Case G: Commit Response Timeout (Ambiguous State)

  • Commit success is uncertain
  • Resolved by reloading state on the next tick
  • Worst case: duplicate, no loss

Case H: Lease Lost Due to Heartbeat Failure

  • Lease already expired even if handler is still running
  • CAS fails on commit attempt
  • Handler result is discarded; next owner reprocesses

Case I: Permanently Failing Batch (Poison Message)

  • The same batch may be retried indefinitely
  • Must be routed to a quarantine sink or requires manual checkpoint advance
  • MVP requires operator intervention

13. Duplicate and Reprocessing Windows

The following situations produce duplicate or reprocessed events.
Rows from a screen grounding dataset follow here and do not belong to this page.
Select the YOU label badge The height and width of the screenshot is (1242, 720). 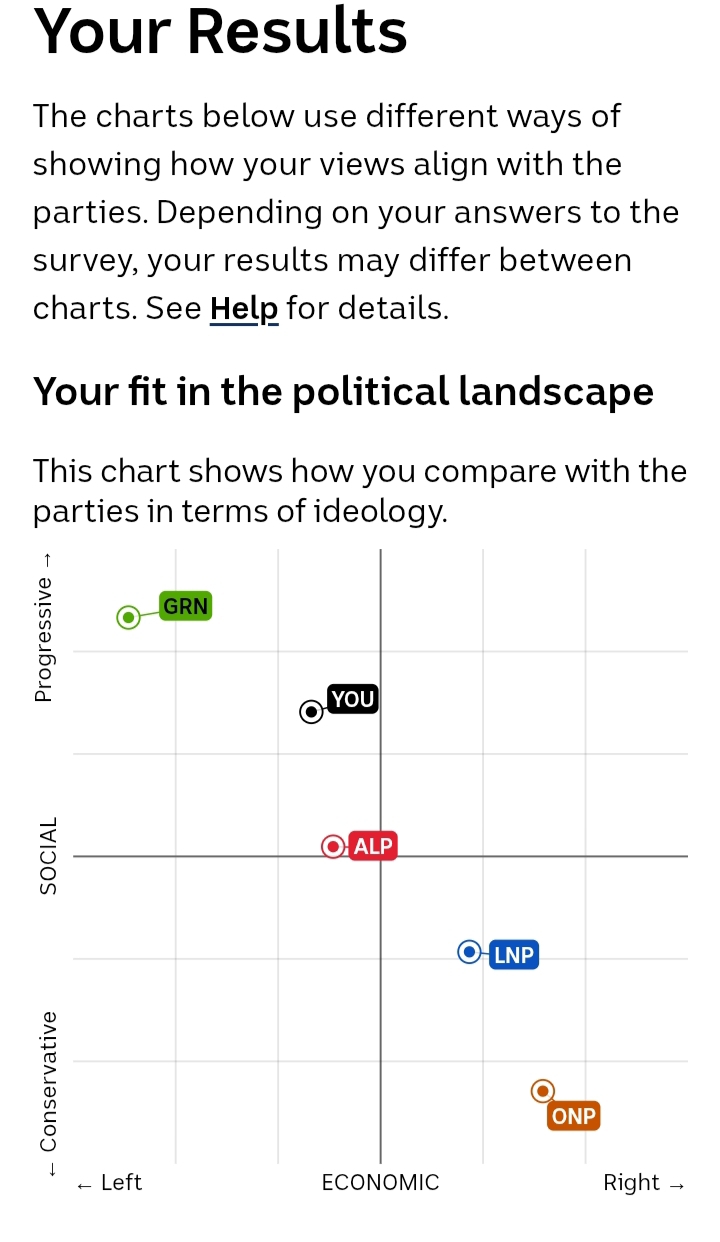pos(352,699)
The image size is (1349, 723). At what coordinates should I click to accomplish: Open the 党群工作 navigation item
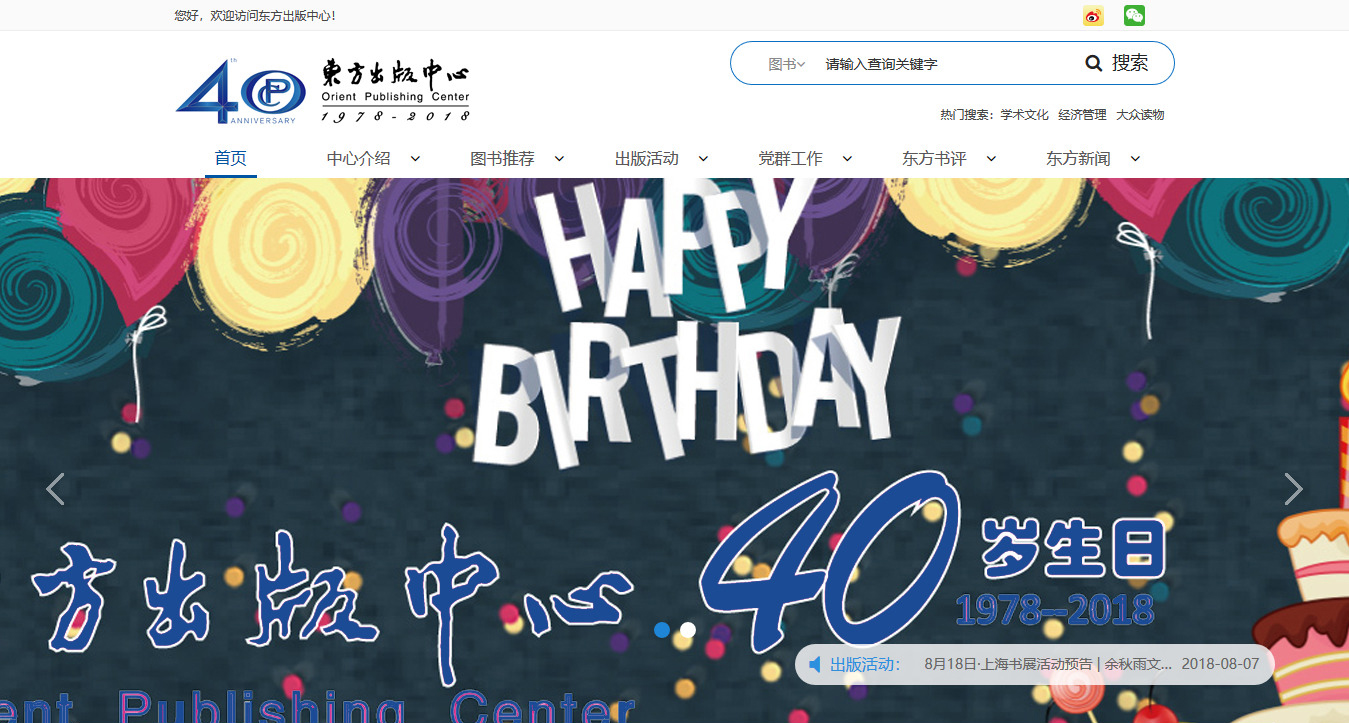(790, 158)
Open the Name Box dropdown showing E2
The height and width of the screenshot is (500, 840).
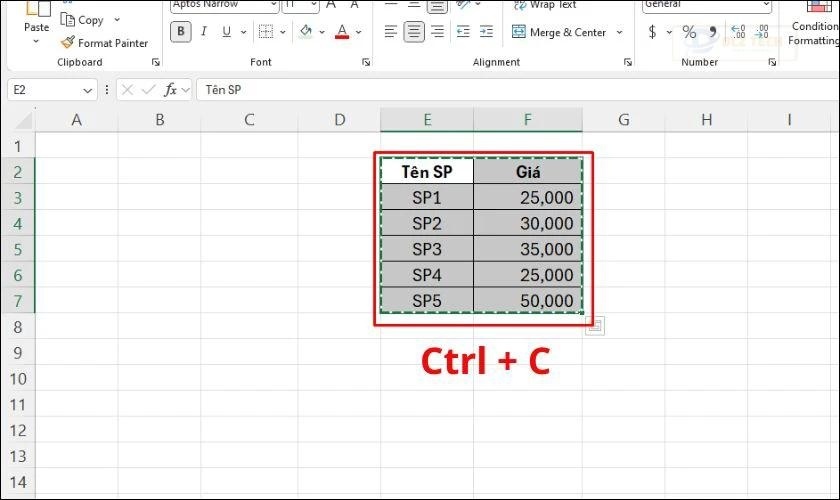tap(88, 89)
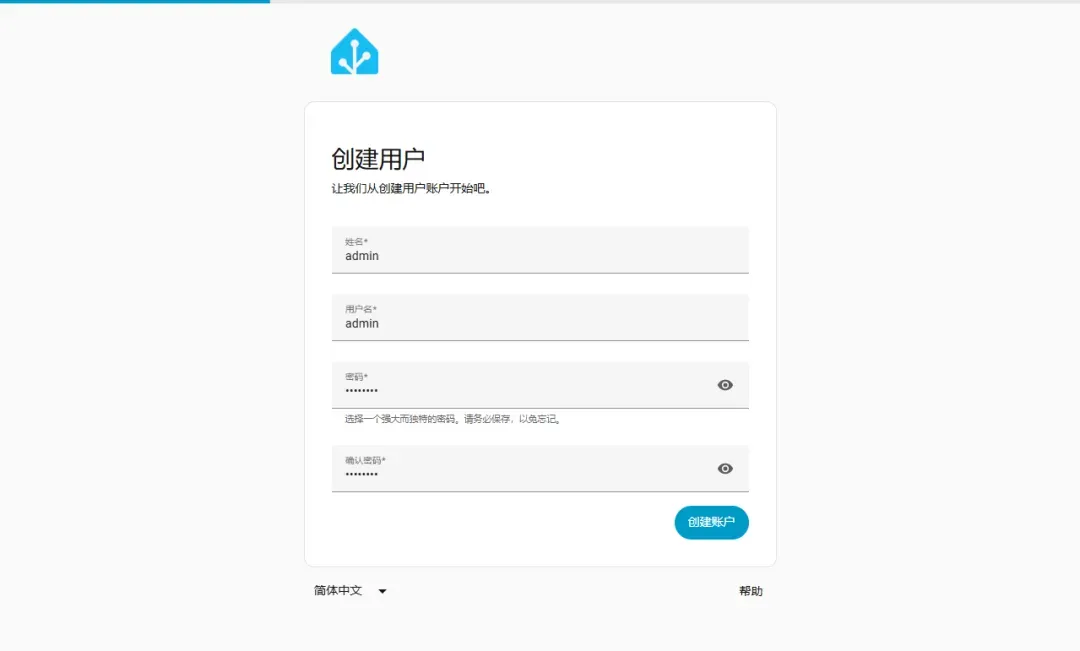Click the gray unfilled progress bar portion
This screenshot has height=651, width=1080.
coord(675,1)
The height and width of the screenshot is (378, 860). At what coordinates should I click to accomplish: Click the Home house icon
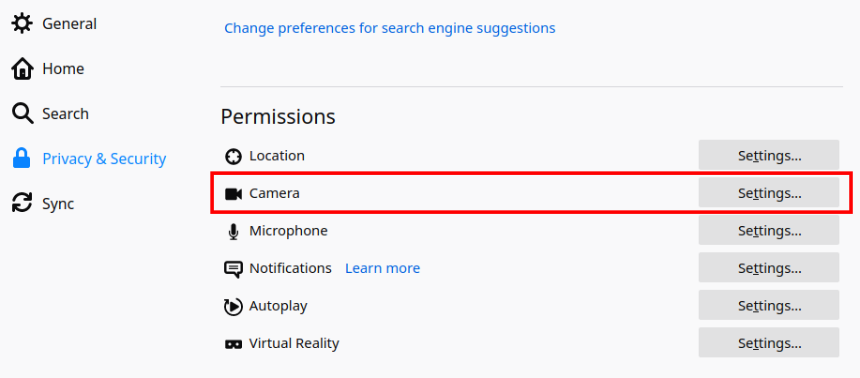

Handlers MUST be idempotent.

Window What Happens Why Recommended Handler Behavior
Handler success, commit failure (Case B) Batch reprocessed on next tick Checkpoint not persisted despite handler completing Use event_id-based deduplication or upsert
Process crash before checkpoint commit (Case E) Entire batch reprocessed Crash after fetch/normalize, handler never ran or partially ran Idempotent side effects or transactional writes
Process crash after partial handler (Case F) Entire batch reprocessed Handler partially executed but checkpoint never committed Idempotent side effects or transactional writes
Lease lost during processing (Case C/H) Another instance reprocesses same batch CAS rejects stale commit; new owner starts fresh Dedupe via processed-event table
Commit timeout / ambiguous (Case G) Possible duplicate if commit actually succeeded Response lost; next tick reloads and may re-fetch Upsert or dedupe at destination
Redeployment / restart Partial batch re-delivered New instance starts from last committed checkpoint Same as Case E/F

Key principle: azure-functions-db-python provides at-least-once delivery. Handlers must be idempotent. Use event_id, upsert, or a processed-events table to handle duplicates safely.

14. Required User-Facing Disclosure

Must be maintained in README / docs / docstrings:

azure-functions-db-python is not a native database trigger. It is a pseudo trigger framework built on Azure Functions timers. The default guarantee is close to at-least-once, and handlers must be idempotent.